Quote exactly and only this range of lines in the data below: the line that holds "Task: Click trash icon for 6_26.pdf row" to the line that holds "Task: Activate the Text tool", both included.
RECORDS PROVIDED below:
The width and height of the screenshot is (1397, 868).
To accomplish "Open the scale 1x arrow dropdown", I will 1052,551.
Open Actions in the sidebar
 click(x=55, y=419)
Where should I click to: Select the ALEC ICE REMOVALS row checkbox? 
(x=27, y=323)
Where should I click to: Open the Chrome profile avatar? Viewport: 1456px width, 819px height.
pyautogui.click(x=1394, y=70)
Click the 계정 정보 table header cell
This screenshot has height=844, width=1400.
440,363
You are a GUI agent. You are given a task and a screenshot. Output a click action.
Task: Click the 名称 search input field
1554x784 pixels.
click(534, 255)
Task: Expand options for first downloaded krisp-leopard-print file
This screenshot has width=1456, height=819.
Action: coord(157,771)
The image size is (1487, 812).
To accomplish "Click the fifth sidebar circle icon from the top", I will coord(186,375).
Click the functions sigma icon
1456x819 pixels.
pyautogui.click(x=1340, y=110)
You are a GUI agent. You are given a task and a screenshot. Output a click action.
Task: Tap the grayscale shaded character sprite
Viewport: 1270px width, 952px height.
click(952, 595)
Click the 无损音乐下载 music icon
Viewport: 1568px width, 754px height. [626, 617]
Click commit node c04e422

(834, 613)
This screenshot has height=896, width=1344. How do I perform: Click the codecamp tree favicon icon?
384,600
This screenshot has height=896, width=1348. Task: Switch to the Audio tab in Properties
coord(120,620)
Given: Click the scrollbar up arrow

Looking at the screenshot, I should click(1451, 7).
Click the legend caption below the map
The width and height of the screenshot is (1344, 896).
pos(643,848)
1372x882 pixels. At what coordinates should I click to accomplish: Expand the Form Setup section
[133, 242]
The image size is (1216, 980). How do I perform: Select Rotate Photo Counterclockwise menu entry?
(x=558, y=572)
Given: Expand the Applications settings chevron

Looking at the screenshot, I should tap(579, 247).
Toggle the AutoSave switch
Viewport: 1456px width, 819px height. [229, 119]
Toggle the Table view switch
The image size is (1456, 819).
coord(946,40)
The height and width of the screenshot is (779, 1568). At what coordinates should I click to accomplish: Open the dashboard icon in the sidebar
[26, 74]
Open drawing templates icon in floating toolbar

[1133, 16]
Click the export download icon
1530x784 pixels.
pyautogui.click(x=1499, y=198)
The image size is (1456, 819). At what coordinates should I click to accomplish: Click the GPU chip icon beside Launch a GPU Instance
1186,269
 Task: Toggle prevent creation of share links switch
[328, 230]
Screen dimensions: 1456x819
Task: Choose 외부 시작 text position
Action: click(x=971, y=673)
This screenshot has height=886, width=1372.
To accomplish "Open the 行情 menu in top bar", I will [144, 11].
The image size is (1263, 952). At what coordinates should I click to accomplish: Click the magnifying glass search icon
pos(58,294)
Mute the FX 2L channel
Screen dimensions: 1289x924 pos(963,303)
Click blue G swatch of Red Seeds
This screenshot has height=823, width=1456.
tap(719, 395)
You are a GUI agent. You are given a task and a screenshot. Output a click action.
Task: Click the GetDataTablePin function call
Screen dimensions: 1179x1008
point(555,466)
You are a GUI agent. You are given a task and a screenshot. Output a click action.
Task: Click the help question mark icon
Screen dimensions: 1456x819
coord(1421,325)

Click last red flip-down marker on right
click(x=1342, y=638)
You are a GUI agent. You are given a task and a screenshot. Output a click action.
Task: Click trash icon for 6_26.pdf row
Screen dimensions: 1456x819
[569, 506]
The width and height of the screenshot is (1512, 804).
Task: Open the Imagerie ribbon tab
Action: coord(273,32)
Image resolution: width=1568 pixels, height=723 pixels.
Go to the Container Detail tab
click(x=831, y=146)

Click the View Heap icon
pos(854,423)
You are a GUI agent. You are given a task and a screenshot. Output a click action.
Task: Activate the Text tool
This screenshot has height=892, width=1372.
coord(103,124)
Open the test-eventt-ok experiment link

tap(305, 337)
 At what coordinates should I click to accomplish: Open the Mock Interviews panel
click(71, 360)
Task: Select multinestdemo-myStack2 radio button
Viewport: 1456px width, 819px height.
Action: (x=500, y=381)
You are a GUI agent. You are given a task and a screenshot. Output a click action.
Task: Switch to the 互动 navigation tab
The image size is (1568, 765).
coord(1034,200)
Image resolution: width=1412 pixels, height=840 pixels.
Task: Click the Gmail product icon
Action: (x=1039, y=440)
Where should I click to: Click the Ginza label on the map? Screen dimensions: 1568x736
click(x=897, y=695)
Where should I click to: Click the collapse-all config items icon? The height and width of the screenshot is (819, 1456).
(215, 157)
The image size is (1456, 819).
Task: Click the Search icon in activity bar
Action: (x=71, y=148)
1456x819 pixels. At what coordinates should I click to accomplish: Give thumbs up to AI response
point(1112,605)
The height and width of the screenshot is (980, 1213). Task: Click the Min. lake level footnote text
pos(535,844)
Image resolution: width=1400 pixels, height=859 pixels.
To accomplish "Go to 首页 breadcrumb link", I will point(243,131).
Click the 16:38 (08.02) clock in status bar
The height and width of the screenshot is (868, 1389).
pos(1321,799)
End of RECORDS PROVIDED.
**EXERCISE RESPONSE:**
Task: Click trash icon for 6_26.pdf row
Screen dimensions: 1456x819
[569, 506]
The width and height of the screenshot is (1512, 804).
Task: Open the Imagerie ribbon tab
Action: coord(273,32)
Image resolution: width=1568 pixels, height=723 pixels.
Go to the Container Detail tab
click(x=831, y=146)

Click the View Heap icon
pos(854,423)
You are a GUI agent. You are given a task and a screenshot. Output a click action.
Task: Activate the Text tool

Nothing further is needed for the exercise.